26. Regarding action choreography, Woo is “very sensitive to all the movement around me, from the actors, from the set, from the crew, from anything — a bird or a fly. They admittedly stimulate me to create some action movement.”
27. The shot with Tequila running towards the camera with the baby in his arms and explosions at his back was shot twice as Woo wasn’t happy with the first take — the explosions were too far behind Chow. For the second take, he took control of the explosives button, per Chang, and set it off far closer than Chow was expecting. “He was really running for his life.” Chow apparently was professional enough to ask how it looked after the shot was finished, “but then he turns around and says ‘that motherfucker.’”

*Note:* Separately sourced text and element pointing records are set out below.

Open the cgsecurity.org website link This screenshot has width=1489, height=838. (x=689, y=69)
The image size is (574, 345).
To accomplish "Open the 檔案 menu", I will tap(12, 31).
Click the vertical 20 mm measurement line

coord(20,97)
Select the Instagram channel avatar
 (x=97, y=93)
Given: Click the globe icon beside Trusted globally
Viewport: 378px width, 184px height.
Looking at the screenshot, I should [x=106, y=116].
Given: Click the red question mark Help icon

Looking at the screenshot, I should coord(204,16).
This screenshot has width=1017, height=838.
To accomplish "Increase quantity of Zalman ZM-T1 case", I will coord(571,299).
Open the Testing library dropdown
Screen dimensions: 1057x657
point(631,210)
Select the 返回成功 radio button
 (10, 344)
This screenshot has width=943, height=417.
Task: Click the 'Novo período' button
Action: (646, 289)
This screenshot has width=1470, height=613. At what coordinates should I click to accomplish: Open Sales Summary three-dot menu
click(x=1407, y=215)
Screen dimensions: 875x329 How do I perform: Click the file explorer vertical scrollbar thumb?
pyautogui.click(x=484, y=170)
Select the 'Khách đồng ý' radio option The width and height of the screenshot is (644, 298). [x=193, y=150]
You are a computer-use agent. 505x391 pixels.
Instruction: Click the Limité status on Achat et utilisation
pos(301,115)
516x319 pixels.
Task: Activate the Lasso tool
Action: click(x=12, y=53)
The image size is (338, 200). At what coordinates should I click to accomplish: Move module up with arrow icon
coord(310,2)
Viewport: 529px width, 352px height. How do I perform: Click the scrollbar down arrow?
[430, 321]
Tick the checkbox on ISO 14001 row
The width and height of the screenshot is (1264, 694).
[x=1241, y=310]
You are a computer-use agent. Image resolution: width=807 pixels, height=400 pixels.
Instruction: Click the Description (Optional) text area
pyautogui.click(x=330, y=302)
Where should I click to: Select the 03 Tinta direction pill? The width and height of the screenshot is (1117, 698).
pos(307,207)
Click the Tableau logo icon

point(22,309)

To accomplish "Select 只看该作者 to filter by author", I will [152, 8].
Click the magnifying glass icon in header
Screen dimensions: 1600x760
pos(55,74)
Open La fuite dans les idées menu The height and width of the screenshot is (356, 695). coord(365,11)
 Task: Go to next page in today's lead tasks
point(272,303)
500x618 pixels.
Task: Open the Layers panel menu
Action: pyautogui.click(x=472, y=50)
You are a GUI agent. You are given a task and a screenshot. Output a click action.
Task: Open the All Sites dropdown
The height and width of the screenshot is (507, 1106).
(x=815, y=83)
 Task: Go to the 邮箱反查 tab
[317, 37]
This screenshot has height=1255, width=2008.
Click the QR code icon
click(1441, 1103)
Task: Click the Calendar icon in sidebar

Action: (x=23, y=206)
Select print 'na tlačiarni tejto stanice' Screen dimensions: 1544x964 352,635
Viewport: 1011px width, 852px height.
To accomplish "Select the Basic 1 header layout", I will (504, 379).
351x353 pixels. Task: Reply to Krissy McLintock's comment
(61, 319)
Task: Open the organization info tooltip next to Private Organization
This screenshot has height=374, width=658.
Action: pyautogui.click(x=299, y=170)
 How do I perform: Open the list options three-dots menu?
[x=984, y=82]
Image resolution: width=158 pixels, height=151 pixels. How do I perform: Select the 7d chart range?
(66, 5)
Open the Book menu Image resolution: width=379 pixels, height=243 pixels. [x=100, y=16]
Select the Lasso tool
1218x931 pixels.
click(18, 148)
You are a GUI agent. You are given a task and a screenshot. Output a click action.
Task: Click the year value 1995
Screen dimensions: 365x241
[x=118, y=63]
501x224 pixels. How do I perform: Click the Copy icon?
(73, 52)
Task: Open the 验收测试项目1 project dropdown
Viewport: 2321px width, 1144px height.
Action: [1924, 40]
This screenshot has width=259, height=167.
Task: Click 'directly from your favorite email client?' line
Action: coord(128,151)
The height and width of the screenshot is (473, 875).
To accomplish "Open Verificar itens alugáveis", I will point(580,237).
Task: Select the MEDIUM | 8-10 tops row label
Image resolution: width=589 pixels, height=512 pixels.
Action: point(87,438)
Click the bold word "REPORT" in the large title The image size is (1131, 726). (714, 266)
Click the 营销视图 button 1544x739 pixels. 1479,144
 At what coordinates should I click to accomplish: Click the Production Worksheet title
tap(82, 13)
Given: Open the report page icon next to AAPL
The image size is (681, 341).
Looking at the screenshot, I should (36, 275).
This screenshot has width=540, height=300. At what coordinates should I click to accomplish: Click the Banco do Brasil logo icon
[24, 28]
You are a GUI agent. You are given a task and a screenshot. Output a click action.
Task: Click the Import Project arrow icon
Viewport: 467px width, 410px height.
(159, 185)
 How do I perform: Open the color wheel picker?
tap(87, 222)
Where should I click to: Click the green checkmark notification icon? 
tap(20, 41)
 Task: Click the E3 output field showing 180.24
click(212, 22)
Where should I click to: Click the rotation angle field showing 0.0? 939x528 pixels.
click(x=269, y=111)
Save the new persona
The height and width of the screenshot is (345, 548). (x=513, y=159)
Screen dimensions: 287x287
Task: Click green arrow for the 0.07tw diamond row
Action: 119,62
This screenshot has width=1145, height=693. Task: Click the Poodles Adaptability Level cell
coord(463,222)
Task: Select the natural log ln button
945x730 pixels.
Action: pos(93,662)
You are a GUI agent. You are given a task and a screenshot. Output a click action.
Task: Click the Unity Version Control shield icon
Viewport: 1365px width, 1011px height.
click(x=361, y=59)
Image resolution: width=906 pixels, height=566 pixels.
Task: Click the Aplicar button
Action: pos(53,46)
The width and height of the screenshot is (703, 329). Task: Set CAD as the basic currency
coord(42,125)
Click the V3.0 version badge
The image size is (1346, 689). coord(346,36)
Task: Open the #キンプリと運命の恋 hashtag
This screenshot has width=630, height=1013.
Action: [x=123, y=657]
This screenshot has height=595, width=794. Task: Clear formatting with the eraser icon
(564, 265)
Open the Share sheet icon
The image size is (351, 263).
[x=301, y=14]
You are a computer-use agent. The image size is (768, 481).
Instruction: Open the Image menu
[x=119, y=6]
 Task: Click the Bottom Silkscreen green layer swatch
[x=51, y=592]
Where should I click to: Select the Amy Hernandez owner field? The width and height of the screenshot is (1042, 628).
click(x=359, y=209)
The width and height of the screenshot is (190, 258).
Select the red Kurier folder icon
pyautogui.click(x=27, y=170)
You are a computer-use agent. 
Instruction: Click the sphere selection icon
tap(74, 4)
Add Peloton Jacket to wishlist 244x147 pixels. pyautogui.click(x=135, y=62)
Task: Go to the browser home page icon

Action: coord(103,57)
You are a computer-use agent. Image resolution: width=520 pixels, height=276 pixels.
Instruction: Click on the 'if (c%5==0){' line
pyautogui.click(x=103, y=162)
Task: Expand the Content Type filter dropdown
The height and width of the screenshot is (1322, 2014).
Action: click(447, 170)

28. The script called for Alan to die in the end, preferably in a self-sacrificial way, but the film’s producers along with Chow convinced Woo that the character should live to “create more hope and be more positive.” Woo was a hard sell, but he decided to shoot the epilogue revealing the character’s fate.
Best in Context-Free Commentary
“Who is that guy who just stood up?!”
“I don’t care about logic.”
“I disagree with John when he says the police are useless.”
“Hand me a stuntman and I can do almost anything.”
“Woo may be the master of a certain degree of ultra-violence, but that does not mean that he endorses widespread, violent, irresponsible behavior the way a lot of directors who imitated his work have.”
“Here’s a little sadism for ya.”
“There’s something always gnawing at Chow.”
“I hate totalitarianism.”
“Now this is a scene that’s going to strike a lot of people as insanely excessive…”
“You never wonder if they’re gonna run out of bullets because Woo has established that this isn’t a world where that’s even a possibility.”
Final Thoughts
I’ve said this before, but hoo boy is Hard-Boiled an absolute action masterpiece. The fact that it captivates and mesmerizes even while watching with a commentary track in place of the film’s dialogue and score is unusual, but it speaks to Woo’s mastery of the form here. The action and emotion are out there for all to see, and the commentary sees its speakers highlighting both with praise and observation.